(Dataset extract Opens)

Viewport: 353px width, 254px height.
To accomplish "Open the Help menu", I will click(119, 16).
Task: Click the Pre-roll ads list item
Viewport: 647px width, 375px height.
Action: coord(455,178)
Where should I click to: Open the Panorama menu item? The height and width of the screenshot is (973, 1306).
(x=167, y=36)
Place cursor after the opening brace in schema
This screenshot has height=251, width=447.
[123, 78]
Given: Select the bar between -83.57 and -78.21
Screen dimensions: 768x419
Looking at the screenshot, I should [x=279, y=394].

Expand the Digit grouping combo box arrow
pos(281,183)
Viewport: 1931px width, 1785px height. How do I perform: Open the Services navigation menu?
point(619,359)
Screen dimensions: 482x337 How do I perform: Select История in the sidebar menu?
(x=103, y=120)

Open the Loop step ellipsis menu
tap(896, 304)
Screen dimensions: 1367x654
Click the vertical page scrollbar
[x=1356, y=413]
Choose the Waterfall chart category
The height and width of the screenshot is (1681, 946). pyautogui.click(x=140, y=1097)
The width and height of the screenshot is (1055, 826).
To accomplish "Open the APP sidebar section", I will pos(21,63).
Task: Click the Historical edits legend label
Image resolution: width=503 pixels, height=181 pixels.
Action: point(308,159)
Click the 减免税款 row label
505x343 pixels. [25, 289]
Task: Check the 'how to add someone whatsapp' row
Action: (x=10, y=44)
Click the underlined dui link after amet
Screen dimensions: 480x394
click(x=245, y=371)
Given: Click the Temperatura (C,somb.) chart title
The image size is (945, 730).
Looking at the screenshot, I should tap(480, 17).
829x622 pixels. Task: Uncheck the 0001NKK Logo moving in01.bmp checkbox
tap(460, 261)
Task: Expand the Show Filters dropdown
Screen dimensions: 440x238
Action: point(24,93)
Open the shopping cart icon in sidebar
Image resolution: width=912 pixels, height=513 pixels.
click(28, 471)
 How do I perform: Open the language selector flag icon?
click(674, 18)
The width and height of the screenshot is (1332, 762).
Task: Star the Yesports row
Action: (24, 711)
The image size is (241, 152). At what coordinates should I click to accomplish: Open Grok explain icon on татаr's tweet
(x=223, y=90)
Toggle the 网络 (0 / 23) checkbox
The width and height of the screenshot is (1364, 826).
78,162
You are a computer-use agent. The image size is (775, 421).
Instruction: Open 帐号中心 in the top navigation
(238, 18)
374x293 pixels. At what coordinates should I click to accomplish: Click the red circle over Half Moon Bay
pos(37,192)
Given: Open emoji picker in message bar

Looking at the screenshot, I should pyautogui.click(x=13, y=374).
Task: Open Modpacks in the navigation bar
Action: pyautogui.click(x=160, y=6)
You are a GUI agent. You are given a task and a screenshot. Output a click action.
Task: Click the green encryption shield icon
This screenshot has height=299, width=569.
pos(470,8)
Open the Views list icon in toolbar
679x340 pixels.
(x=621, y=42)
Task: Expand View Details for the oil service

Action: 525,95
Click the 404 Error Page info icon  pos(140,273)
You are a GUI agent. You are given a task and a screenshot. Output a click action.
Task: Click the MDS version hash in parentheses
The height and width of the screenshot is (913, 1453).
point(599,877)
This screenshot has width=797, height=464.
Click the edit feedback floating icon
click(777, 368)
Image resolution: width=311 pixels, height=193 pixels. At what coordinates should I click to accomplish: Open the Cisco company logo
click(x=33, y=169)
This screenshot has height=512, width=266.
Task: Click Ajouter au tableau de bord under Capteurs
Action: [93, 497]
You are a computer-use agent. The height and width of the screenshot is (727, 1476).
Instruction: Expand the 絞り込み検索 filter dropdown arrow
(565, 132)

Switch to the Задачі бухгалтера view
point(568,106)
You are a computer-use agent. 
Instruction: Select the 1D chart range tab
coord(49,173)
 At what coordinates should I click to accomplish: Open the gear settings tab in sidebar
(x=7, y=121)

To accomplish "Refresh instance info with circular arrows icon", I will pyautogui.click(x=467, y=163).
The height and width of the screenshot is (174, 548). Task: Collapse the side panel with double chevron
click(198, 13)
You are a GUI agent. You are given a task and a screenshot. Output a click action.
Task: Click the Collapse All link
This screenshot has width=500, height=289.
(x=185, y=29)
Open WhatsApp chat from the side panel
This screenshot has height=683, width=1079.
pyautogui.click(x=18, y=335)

(Dataset extract Closes)

What the task asks — Using the material above, please reproduce each line exactly.

Result —
Viewport: 353px width, 254px height.
To accomplish "Open the Help menu", I will click(119, 16).
Task: Click the Pre-roll ads list item
Viewport: 647px width, 375px height.
Action: coord(455,178)
Where should I click to: Open the Panorama menu item? The height and width of the screenshot is (973, 1306).
(x=167, y=36)
Place cursor after the opening brace in schema
This screenshot has height=251, width=447.
[123, 78]
Given: Select the bar between -83.57 and -78.21
Screen dimensions: 768x419
Looking at the screenshot, I should [x=279, y=394].

Expand the Digit grouping combo box arrow
pos(281,183)
Viewport: 1931px width, 1785px height. How do I perform: Open the Services navigation menu?
point(619,359)
Screen dimensions: 482x337 How do I perform: Select История in the sidebar menu?
(x=103, y=120)

Open the Loop step ellipsis menu
tap(896, 304)
Screen dimensions: 1367x654
Click the vertical page scrollbar
[x=1356, y=413]
Choose the Waterfall chart category
The height and width of the screenshot is (1681, 946). pyautogui.click(x=140, y=1097)
The width and height of the screenshot is (1055, 826).
To accomplish "Open the APP sidebar section", I will pos(21,63).
Task: Click the Historical edits legend label
Image resolution: width=503 pixels, height=181 pixels.
Action: point(308,159)
Click the 减免税款 row label
505x343 pixels. [25, 289]
Task: Check the 'how to add someone whatsapp' row
Action: (x=10, y=44)
Click the underlined dui link after amet
Screen dimensions: 480x394
click(x=245, y=371)
Given: Click the Temperatura (C,somb.) chart title
The image size is (945, 730).
Looking at the screenshot, I should tap(480, 17).
829x622 pixels. Task: Uncheck the 0001NKK Logo moving in01.bmp checkbox
tap(460, 261)
Task: Expand the Show Filters dropdown
Screen dimensions: 440x238
Action: point(24,93)
Open the shopping cart icon in sidebar
Image resolution: width=912 pixels, height=513 pixels.
click(28, 471)
 How do I perform: Open the language selector flag icon?
click(674, 18)
The width and height of the screenshot is (1332, 762).
Task: Star the Yesports row
Action: (24, 711)
The image size is (241, 152). At what coordinates should I click to accomplish: Open Grok explain icon on татаr's tweet
(x=223, y=90)
Toggle the 网络 (0 / 23) checkbox
The width and height of the screenshot is (1364, 826).
78,162
You are a computer-use agent. The image size is (775, 421).
Instruction: Open 帐号中心 in the top navigation
(238, 18)
374x293 pixels. At what coordinates should I click to accomplish: Click the red circle over Half Moon Bay
pos(37,192)
Given: Open emoji picker in message bar

Looking at the screenshot, I should pyautogui.click(x=13, y=374).
Task: Open Modpacks in the navigation bar
Action: pyautogui.click(x=160, y=6)
You are a GUI agent. You are given a task and a screenshot. Output a click action.
Task: Click the green encryption shield icon
This screenshot has height=299, width=569.
pos(470,8)
Open the Views list icon in toolbar
679x340 pixels.
(x=621, y=42)
Task: Expand View Details for the oil service

Action: 525,95
Click the 404 Error Page info icon  pos(140,273)
You are a GUI agent. You are given a task and a screenshot. Output a click action.
Task: Click the MDS version hash in parentheses
The height and width of the screenshot is (913, 1453).
point(599,877)
This screenshot has width=797, height=464.
Click the edit feedback floating icon
click(777, 368)
Image resolution: width=311 pixels, height=193 pixels. At what coordinates should I click to accomplish: Open the Cisco company logo
click(x=33, y=169)
This screenshot has height=512, width=266.
Task: Click Ajouter au tableau de bord under Capteurs
Action: [93, 497]
You are a computer-use agent. The height and width of the screenshot is (727, 1476).
Instruction: Expand the 絞り込み検索 filter dropdown arrow
(565, 132)

Switch to the Задачі бухгалтера view
point(568,106)
You are a computer-use agent. 
Instruction: Select the 1D chart range tab
coord(49,173)
 At what coordinates should I click to accomplish: Open the gear settings tab in sidebar
(x=7, y=121)

To accomplish "Refresh instance info with circular arrows icon", I will pyautogui.click(x=467, y=163).
The height and width of the screenshot is (174, 548). Task: Collapse the side panel with double chevron
click(198, 13)
You are a GUI agent. You are given a task and a screenshot. Output a click action.
Task: Click the Collapse All link
This screenshot has width=500, height=289.
(x=185, y=29)
Open WhatsApp chat from the side panel
This screenshot has height=683, width=1079.
pyautogui.click(x=18, y=335)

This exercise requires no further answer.